== EXCERPTED RECORDS ==
* * *
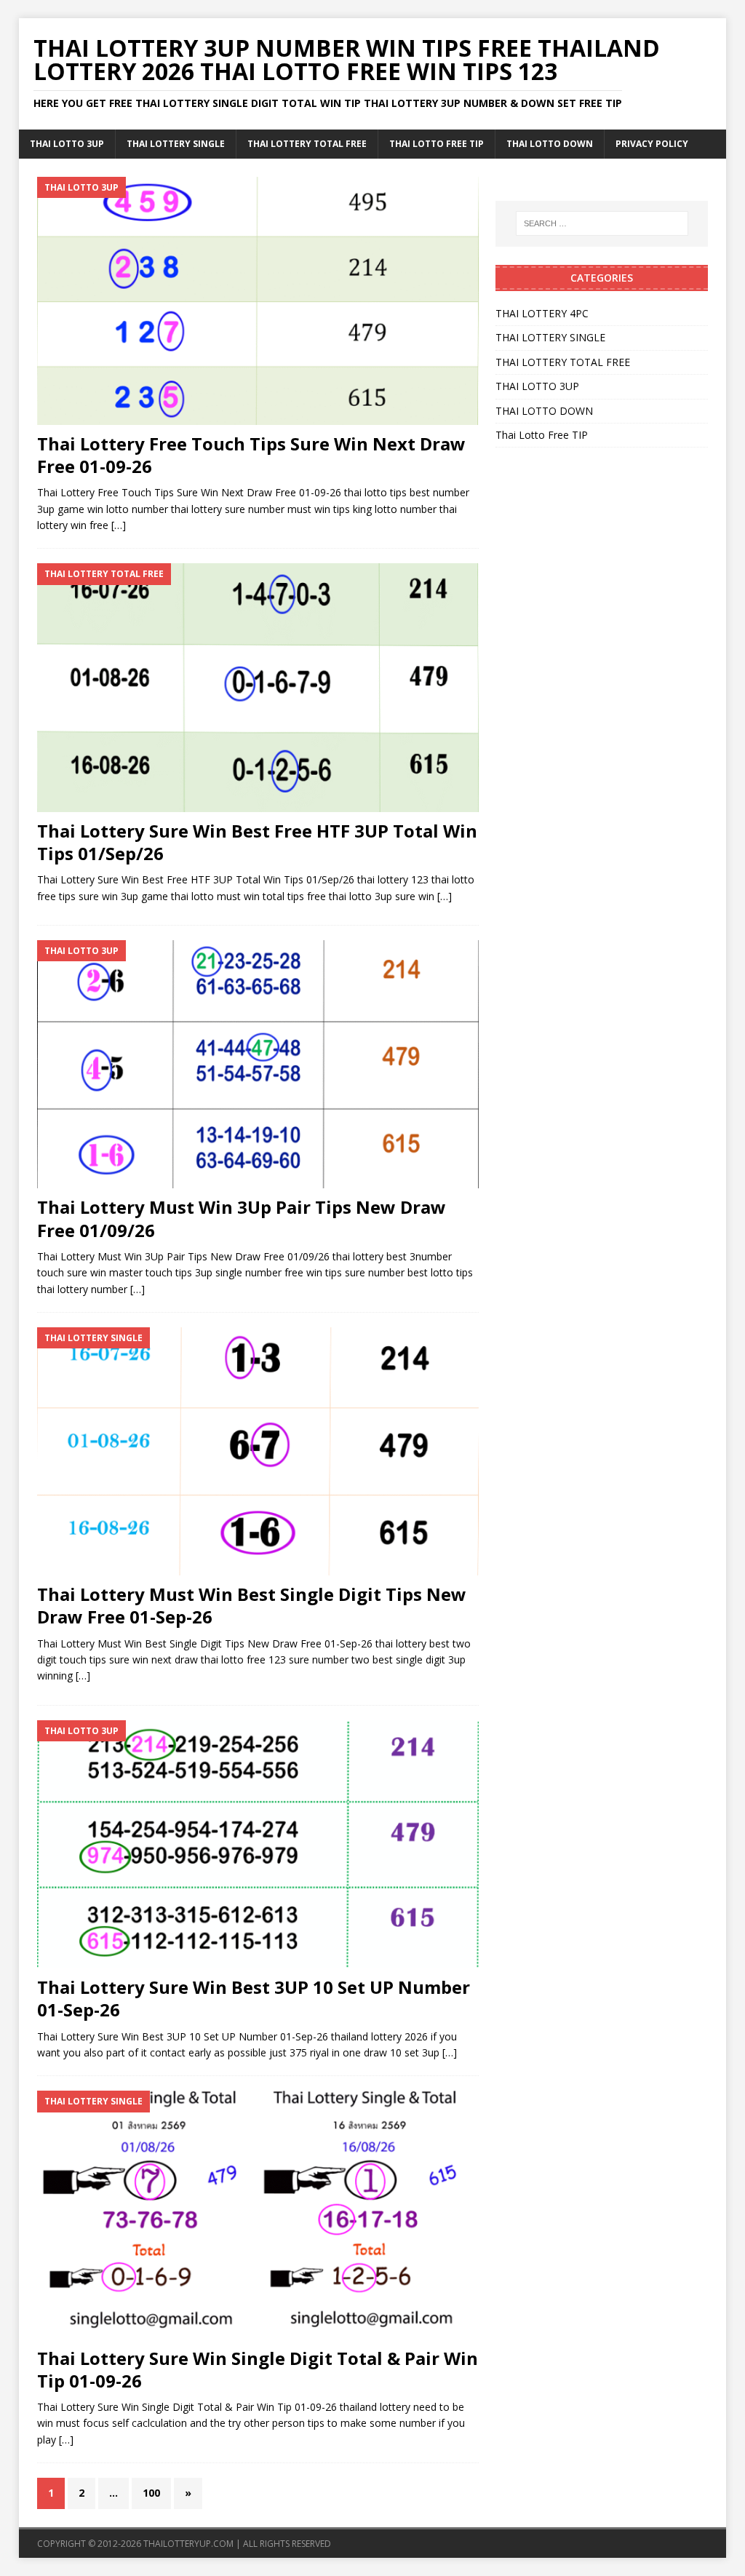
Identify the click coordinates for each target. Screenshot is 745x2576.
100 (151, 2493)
* * *
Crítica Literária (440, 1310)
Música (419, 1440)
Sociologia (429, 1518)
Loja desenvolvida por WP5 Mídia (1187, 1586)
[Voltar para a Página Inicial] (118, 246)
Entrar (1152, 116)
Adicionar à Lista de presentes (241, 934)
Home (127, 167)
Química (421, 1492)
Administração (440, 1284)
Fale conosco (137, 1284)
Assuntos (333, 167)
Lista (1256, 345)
* * *
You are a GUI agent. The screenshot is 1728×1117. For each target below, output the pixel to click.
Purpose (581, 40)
* * *
== ACTIVITY ==
Reproduce each line from the records that contains the word "target".

== SOLUTION ==
Identify the click coordinates for each target. Screenshot is 745x2576.
You are a GUI agent. The screenshot is 1728×1117. For each target below, output the pixel to click.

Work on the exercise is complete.